• Problem requirements:
Within the data that follows, set down exactly the lines from the one containing "Task: Click the 11701 Lark Drive address text" through the one containing "Select the row with Z No 1320", both ends included.

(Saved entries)
########################################

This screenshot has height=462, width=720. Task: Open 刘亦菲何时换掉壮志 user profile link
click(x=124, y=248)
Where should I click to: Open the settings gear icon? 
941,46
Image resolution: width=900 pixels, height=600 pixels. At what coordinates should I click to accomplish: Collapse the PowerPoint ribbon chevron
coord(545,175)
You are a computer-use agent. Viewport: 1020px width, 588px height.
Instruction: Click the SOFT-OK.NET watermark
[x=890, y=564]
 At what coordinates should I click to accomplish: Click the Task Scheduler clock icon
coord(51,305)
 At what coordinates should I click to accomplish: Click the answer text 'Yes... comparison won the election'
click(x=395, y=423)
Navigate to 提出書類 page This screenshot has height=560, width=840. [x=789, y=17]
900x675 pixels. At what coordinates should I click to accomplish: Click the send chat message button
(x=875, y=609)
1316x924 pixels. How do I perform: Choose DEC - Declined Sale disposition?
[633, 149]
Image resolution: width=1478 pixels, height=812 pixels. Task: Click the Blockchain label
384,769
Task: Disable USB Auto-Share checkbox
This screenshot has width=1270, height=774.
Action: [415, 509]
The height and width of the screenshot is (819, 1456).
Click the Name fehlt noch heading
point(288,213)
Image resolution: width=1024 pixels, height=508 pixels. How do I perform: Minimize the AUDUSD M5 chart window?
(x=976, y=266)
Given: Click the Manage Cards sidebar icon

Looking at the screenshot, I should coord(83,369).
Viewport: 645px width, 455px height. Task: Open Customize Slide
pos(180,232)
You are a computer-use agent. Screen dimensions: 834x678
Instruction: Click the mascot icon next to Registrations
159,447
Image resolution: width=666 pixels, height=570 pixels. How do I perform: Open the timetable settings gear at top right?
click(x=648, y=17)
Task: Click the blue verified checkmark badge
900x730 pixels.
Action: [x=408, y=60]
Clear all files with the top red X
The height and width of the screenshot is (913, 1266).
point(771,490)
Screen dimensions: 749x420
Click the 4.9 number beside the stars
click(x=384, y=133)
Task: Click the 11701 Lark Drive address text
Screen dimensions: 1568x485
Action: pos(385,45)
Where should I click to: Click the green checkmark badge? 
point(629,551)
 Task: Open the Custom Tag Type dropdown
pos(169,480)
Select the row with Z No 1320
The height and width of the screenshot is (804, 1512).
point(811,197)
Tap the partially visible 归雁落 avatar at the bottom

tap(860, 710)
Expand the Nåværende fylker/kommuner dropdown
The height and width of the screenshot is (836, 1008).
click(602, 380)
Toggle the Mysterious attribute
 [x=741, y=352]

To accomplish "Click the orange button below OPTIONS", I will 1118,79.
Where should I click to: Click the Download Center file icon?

########################################

• Answer for the task:
Task: Click the 11701 Lark Drive address text
Screen dimensions: 1568x485
Action: pos(385,45)
Where should I click to: Click the green checkmark badge? 
point(629,551)
 Task: Open the Custom Tag Type dropdown
pos(169,480)
Select the row with Z No 1320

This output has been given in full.